Kinetic stabilization through T119M TTR subunit incorporation into TTR tetramers.(A) Urea-mediated tetramer dissociation time courses of the T119M TTR homotetramer, wild type TTR homotetramer, or mixed tetramers produced by co-expression of the two different subunits, the stoichiometry being indicated on the right. (B) Free energy diagram illustrating that the increase in activation energy required for tetramer dissociation is proportional to the number of T119M subunits comprising the tetramer. (C) Ribbon diagram depiction of T119M TTR, where in the 119M side chains shown in CPK representation stabilize the weaker of TTR’s two dimer-dimer interfaces (PDB code: 1BZE). Figure adapted from Hammarstrom et al. .

Figure 6

The structural diversity of TTR kinetic stabilizer core structures. (A) Line drawings of the structural cores underpinning the 1000+ TTR kinetic stabilizers synthesized to date. Adapted from Johnson et al. (B) Schematic depiction of the substructure combination strategy to create potent and highly selective TTR kinetic stabilizers. Individual elements of candidate TTR kinetic stabilizers are varied and the most potent and selective substructures of the candidates are combined to create potent, highly selective TTR kinetic stabilizers.
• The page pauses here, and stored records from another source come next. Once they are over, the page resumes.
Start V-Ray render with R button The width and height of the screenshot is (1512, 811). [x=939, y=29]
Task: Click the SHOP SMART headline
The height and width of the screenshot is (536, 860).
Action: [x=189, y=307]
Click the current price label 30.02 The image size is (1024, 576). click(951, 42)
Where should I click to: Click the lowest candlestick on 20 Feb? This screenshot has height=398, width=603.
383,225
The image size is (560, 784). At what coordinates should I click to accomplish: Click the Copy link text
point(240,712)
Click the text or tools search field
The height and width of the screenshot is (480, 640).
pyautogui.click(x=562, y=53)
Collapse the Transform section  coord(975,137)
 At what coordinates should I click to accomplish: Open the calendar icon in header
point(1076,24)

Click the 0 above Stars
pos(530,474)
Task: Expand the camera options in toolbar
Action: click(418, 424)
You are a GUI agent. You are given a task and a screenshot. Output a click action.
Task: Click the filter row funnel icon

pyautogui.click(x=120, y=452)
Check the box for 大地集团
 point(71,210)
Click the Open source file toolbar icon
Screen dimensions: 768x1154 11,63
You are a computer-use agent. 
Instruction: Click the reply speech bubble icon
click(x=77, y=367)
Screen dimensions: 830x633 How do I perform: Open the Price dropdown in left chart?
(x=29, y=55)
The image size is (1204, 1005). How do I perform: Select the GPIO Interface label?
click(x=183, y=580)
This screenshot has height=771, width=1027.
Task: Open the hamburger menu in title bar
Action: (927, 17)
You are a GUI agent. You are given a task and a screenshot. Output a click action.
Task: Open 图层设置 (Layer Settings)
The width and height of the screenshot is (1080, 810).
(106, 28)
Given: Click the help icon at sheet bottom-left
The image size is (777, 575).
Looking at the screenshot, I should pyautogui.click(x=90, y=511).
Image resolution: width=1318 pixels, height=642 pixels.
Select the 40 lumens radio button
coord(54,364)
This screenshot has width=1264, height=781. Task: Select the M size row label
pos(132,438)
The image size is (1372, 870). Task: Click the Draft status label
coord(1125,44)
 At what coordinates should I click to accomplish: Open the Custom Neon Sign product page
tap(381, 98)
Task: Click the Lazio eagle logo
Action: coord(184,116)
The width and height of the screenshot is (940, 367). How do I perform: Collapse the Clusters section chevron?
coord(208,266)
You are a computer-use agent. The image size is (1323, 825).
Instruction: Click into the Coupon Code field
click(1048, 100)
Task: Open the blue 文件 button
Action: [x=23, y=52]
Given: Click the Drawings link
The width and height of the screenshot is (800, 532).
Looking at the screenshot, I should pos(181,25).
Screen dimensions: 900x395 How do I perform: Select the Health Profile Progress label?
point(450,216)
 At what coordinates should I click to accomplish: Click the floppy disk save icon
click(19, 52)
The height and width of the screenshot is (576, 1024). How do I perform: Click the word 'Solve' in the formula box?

Adapted from Choi et al.

Figure 7

(A) Line drawing of tafamidis. (B) Structural model of how tafamidis is envisioned to bind to and kinetically stabilize TTR.

Figure 8

(A) Top: Close-up view of a bivalent TTR kinetic stabilizer bound to the thyroid hormone binding sites (PDB code:2FLM). Bottom: Schematic representation of a bivalent TTR kinetic stabilizer bound simultaneously to both T₄ binding sites of tetrameric TTR. Figure adapted from Green et al. (B) Close-up view of a covalent kinetic stabilizer attached via an amide bond to Lys 15 in one thyroid hormone binding site of TTR (PDB code: 3HJ0).